• _Directions for this task_: Please copy the data below exactly; none of the pictures in it belong in the copy.

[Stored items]

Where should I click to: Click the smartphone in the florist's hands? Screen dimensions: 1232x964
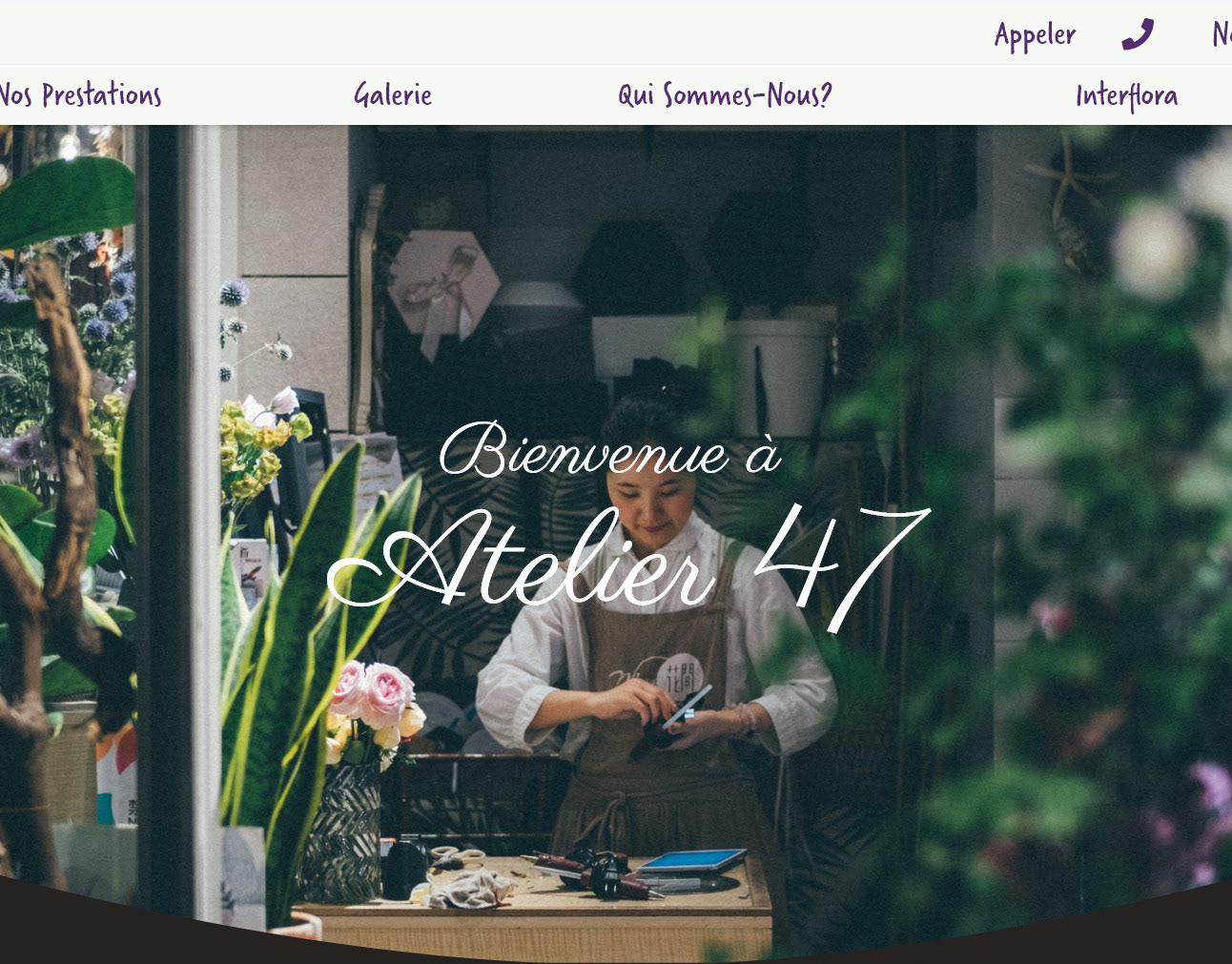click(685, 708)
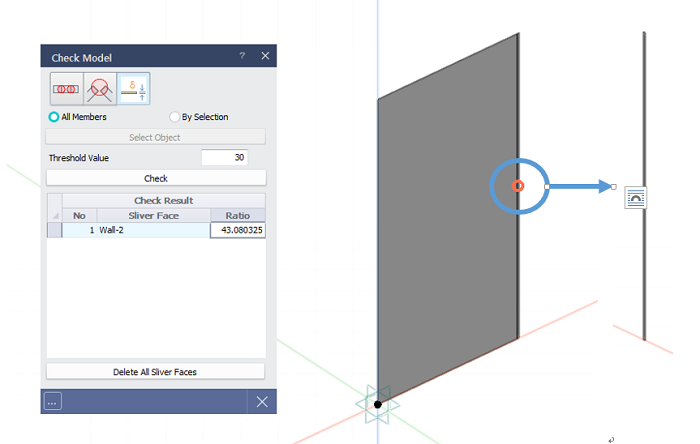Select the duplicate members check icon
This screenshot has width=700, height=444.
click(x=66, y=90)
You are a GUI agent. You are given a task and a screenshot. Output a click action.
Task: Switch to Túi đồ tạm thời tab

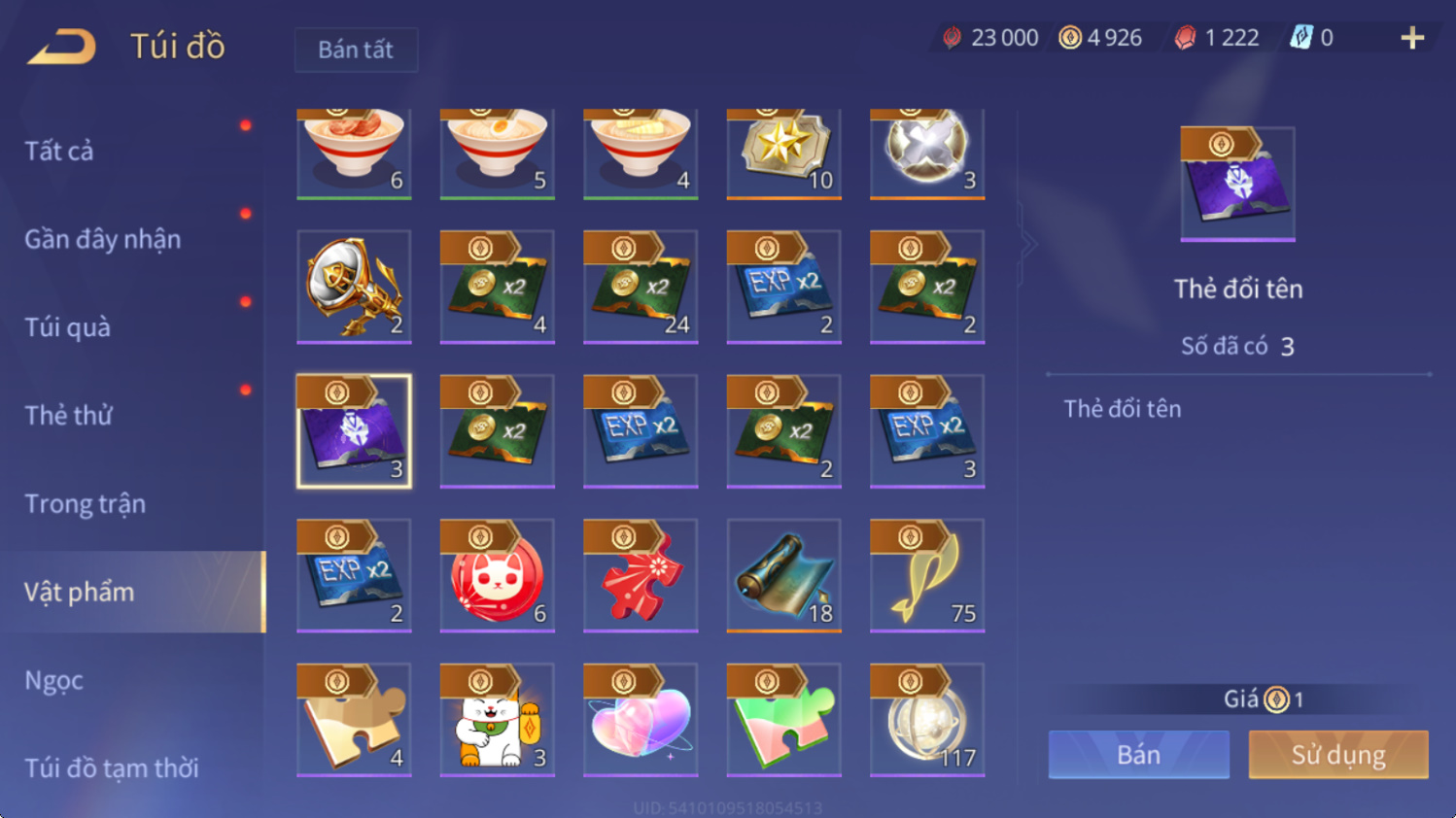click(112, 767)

• _Response area_:
Where should I click to: Click the smartphone in the florist's hands? Screen dimensions: 1232x964
click(685, 708)
Select the duplicate members check icon
This screenshot has width=700, height=444.
click(x=66, y=90)
You are a GUI agent. You are given a task and a screenshot. Output a click action.
Task: Switch to Túi đồ tạm thời tab

click(112, 767)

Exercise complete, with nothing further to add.